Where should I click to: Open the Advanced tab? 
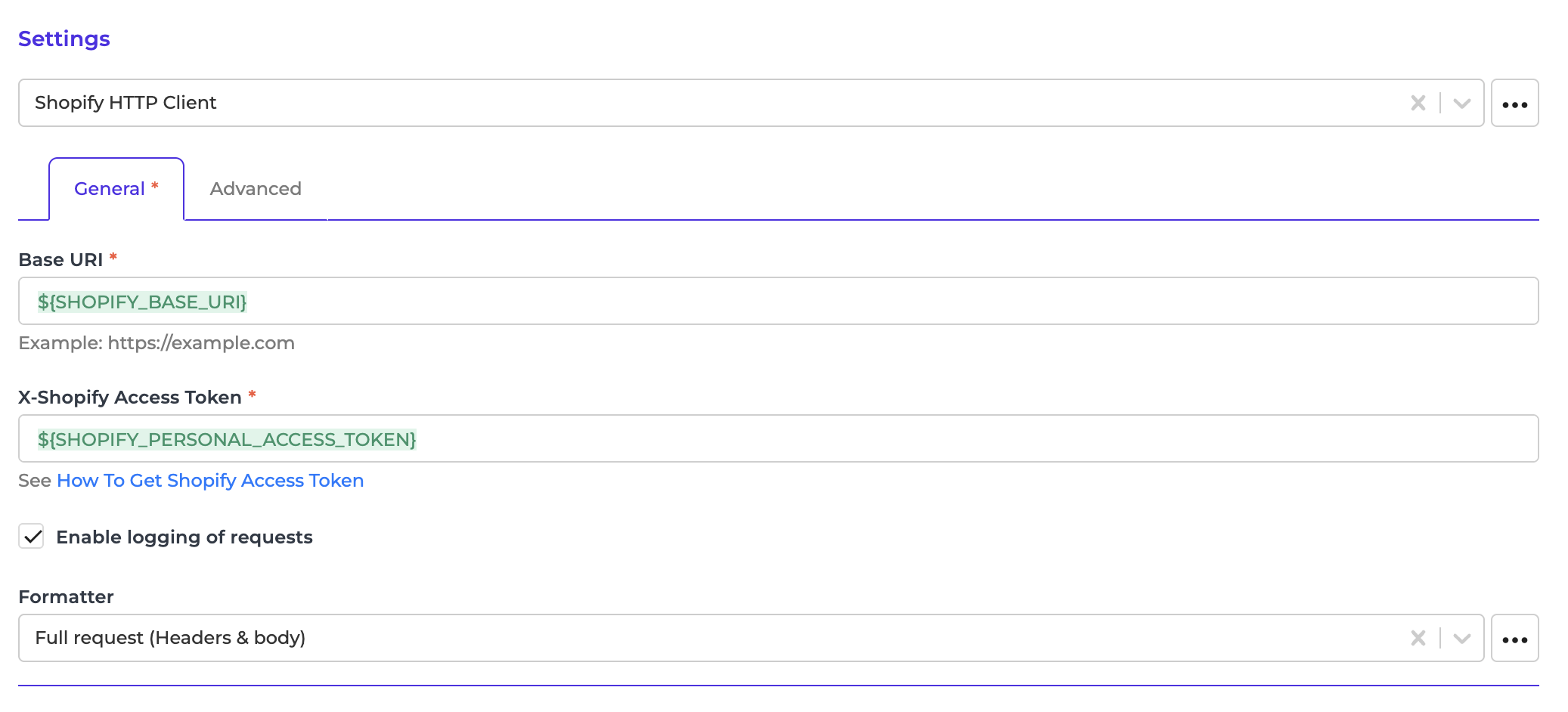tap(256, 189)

+-------+

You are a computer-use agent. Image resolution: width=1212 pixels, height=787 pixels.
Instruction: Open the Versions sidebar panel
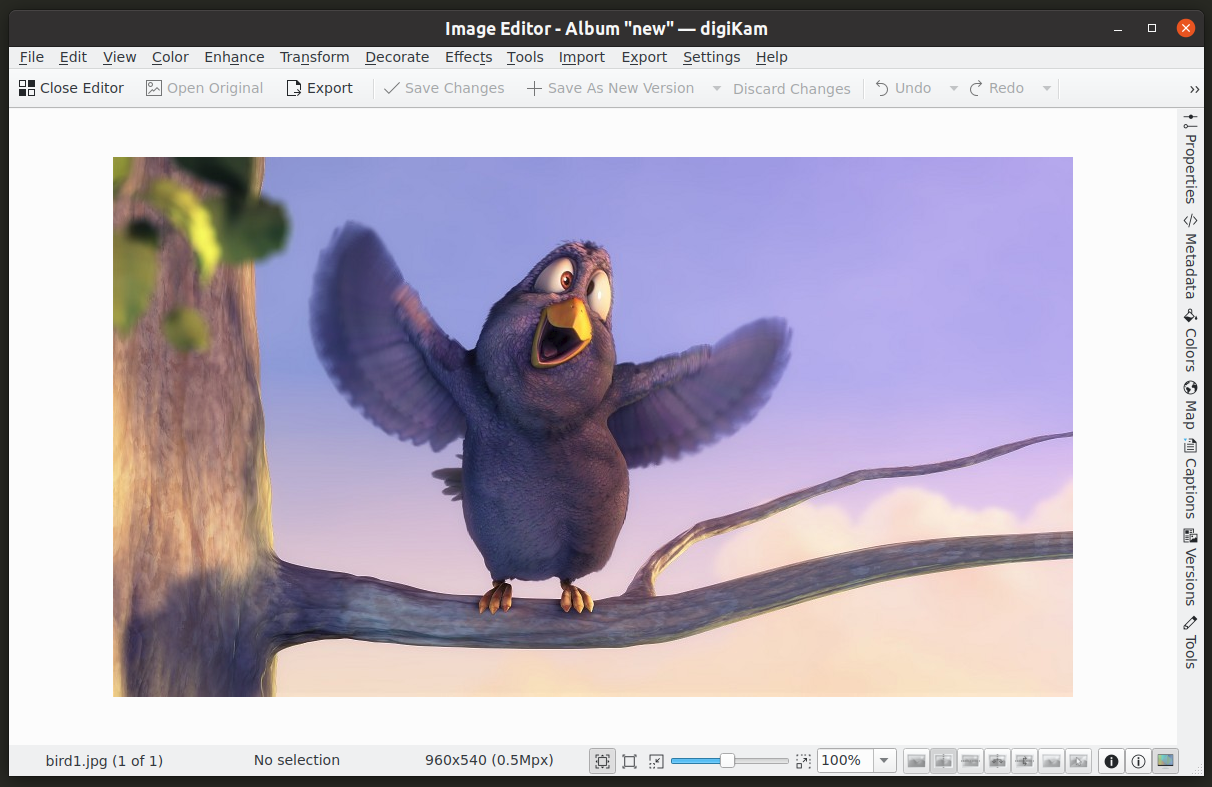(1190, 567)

+-------+

Reproduce the items from the line with "You are a computer-use" to the line with "(1190, 567)", keeping every line exactly the same. Leave the pictures out of your answer.

:: The solution ::
You are a computer-use agent. Image resolution: width=1212 pixels, height=787 pixels.
Instruction: Open the Versions sidebar panel
(1190, 567)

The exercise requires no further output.